(Items from a data source)
>> start
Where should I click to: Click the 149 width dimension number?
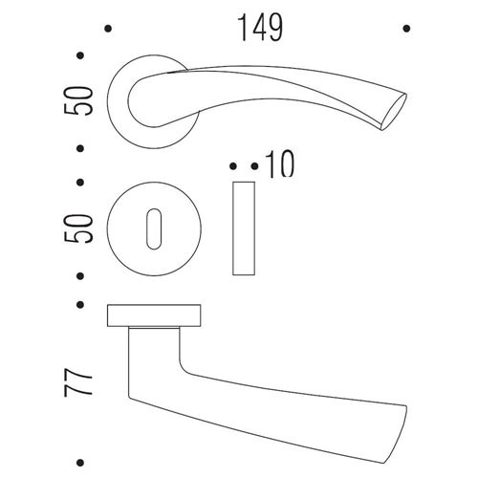260,28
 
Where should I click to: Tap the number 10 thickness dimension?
280,164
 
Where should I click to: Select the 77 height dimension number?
78,382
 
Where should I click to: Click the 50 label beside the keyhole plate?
78,228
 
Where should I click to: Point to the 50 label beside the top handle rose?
78,100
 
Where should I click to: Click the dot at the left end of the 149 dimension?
108,29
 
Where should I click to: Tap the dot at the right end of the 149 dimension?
406,29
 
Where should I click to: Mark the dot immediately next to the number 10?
254,166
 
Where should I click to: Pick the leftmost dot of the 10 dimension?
233,166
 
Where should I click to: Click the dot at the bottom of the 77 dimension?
80,463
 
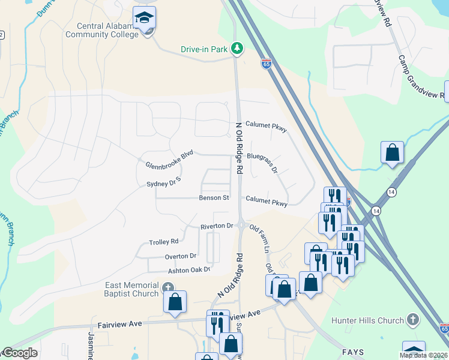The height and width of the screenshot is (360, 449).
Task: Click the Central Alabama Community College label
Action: [108, 30]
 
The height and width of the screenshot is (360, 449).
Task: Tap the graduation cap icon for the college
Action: [144, 18]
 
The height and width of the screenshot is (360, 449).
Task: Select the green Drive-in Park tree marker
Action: [238, 48]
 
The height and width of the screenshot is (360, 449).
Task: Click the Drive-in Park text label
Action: [204, 50]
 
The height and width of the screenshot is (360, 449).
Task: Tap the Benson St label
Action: [214, 197]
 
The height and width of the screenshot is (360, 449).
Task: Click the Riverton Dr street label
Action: [216, 226]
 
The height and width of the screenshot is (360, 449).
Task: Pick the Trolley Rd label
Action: [164, 242]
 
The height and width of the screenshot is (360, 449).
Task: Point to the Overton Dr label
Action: [181, 256]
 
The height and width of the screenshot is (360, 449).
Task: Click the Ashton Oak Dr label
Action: [189, 270]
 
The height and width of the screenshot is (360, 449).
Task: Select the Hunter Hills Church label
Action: [373, 321]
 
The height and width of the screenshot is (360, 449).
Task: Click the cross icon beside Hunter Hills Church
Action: [412, 320]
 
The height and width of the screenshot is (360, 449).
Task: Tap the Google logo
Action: [19, 353]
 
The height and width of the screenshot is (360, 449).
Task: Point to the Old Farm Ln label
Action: [261, 238]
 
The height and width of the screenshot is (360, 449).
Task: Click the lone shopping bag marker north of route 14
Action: [392, 152]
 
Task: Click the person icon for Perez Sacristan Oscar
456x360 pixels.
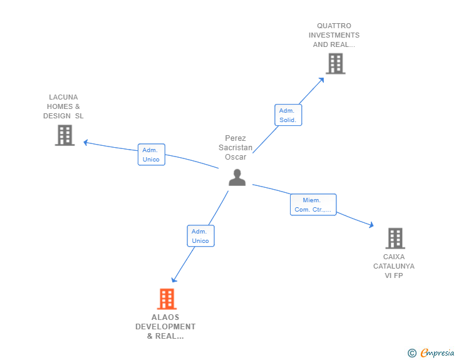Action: [237, 178]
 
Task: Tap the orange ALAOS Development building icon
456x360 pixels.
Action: [166, 299]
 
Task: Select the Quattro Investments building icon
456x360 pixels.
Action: [335, 64]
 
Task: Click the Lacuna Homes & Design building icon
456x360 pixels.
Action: [65, 135]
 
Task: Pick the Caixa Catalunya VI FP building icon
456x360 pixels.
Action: [395, 239]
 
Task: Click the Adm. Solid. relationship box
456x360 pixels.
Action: [288, 115]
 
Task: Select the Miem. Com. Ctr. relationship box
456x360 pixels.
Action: [313, 205]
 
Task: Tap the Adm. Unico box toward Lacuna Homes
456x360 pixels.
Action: [151, 155]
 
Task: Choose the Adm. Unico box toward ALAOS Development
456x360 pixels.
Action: [200, 236]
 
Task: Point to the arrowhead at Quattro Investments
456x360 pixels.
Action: [321, 80]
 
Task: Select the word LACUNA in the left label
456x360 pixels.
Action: [63, 97]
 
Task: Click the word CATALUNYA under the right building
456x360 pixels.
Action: [394, 266]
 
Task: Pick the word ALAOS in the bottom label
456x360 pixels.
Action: [165, 317]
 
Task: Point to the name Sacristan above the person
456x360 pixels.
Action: [236, 148]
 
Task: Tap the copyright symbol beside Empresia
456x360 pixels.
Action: [412, 354]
>> end
**Exercise brief**
Rewrite the data from its first line through the line containing "Action: [238, 48]", replacing every "dimension" with "measurement" and keeping everything else the same. Omit the pictures from your answer.

**Result below**
Where should I click to: Click the 149 width measurement number?
260,28
 
Where should I click to: Tap the number 10 thickness measurement?
280,164
 
Where should I click to: Select the 77 height measurement number?
78,382
 
Where should I click to: Click the 50 label beside the keyhole plate?
78,228
 
Where should I click to: Point to the 50 label beside the top handle rose?
78,100
 
Where should I click to: Click the dot at the left end of the 149 measurement?
108,29
 
Where should I click to: Tap the dot at the right end of the 149 measurement?
406,29
 
Where should I click to: Mark the dot immediately next to the number 10?
254,166
 
Where should I click to: Pick the leftmost dot of the 10 measurement?
233,166
 
Where should I click to: Click the dot at the bottom of the 77 measurement?
80,463
 
The height and width of the screenshot is (360, 449).
Task: Click the Central Alabama Community College label
Action: [108, 30]
 
The height and width of the screenshot is (360, 449).
Task: Tap the graduation cap icon for the college
Action: [144, 18]
 
The height and width of the screenshot is (360, 449).
Task: Select the green Drive-in Park tree marker
Action: [238, 48]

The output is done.